One of several hormones produced by fat tissue, leptin's job is to keep the brain informed about the amount and availability of nutrients stored in body fat.
"We believe leptin sensitivity is determined by a balance between positive and negative regulators," Rui explains. "Previously we only knew the negative regulators. Now we've demonstrated that SH2-B is the first example of an intracellular signaling protein with a positive, rather than negative, effect on leptin signal transduction.
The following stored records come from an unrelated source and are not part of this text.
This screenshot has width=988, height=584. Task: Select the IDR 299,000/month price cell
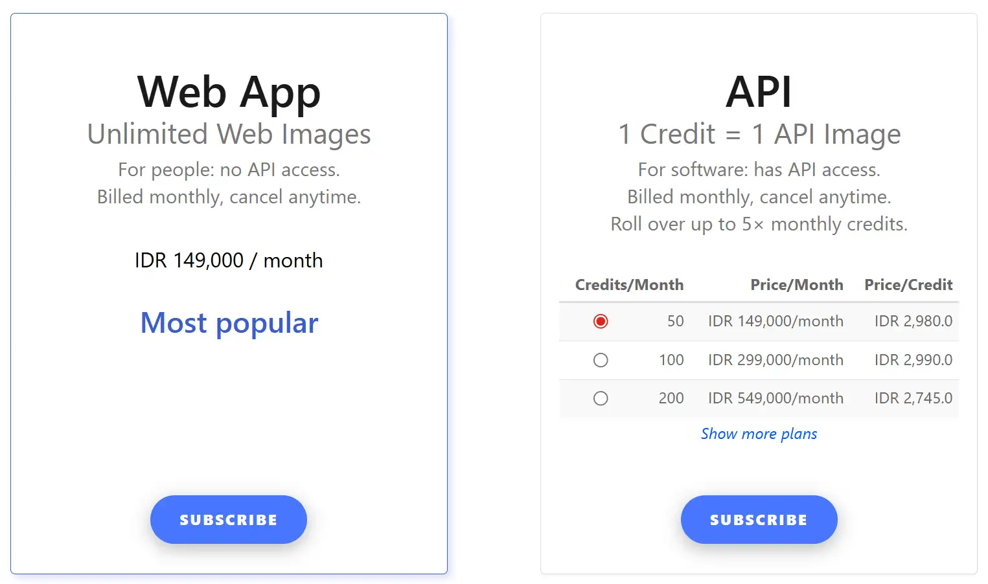775,360
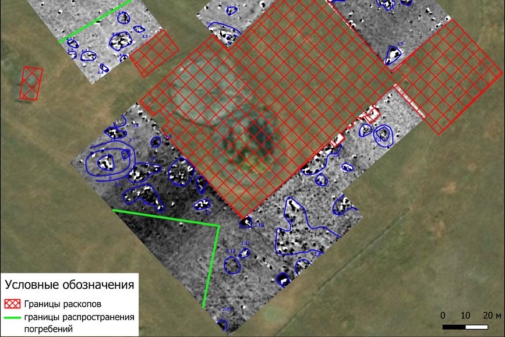
Task: Click the anomaly label 2.13
Action: 227,309
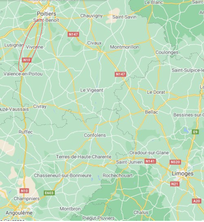Select the Limoges city label
This screenshot has height=222, width=204.
tap(183, 174)
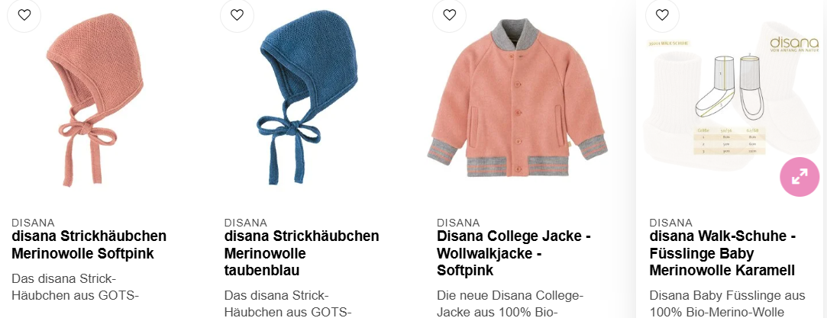The image size is (827, 318).
Task: Go to Disana College Jacke Wollwalkjacke Softpink
Action: (x=514, y=253)
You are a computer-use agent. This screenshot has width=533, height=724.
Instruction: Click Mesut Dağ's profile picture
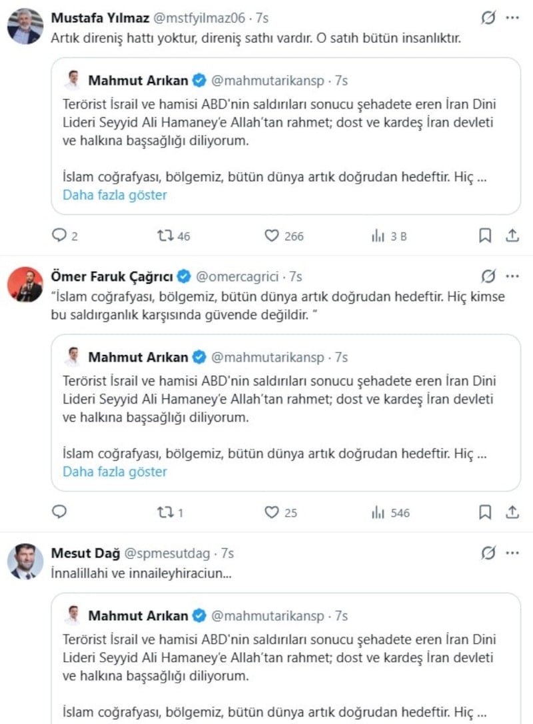25,561
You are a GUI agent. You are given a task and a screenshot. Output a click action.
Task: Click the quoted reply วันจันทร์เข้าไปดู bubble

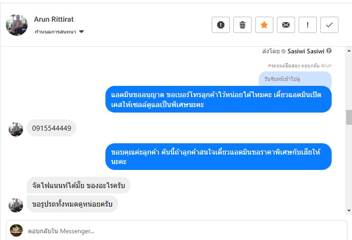(x=295, y=79)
Our research with mice that lack the SH2-B gene, and so can't make SH2-B protein, indicates its presence is required to maintain normal energy metabolism and body weight in mice."
The latest U-M research results on SH2-B and how it regulates the brain's sensitivity to leptin will be published in the August 2005 issue of Cell Metabolism.
"The more fat you have in your body, the higher the concentration of leptin in the bloodstream," Rui says. "Leptin sends a powerful signal to the brain saying: We have a surplus. Reduce feeding and increase energy expenditures."
Leptin's signal is received by the hypothalamus – the part of the brain that regulates the endocrine system and the autonomic nervous system. In response, neurons in the hypothalamus send out chemical signals called neuropeptides, which suppress appetite and make us stop eating. When the system works properly, the body maintains a natural balance between energy taken in as food and energy expended in activity.
"It's like the feedback mechanism on a thermostat set to maintain room temperature at 72 degrees," Rui explains. "Our brain has a similar set point for body weight, which is different for every person, because it is determined by genetics subject to modification by environmental factors. Sensitivity to leptin in the hypothalamus may be a key determinant of this set point."
When leptin travels through the bloodstream and reaches the hypothalamus, two types of neurons respond to its signal. Orexigenic neurons produce neuropeptides that promote eating. Neuropeptides produced by anorexigenic neurons, on the other hand, inhibit eating. To send its "stop eating" signal, leptin increases production of anorexigenic neuropeptides, while it inhibits production of orexigenic neuropeptides.
When Rui's research team measured neuropeptides produced by hypothalamic neurons in mice without SH2-B and compared results to those from normal mice, they found major differences.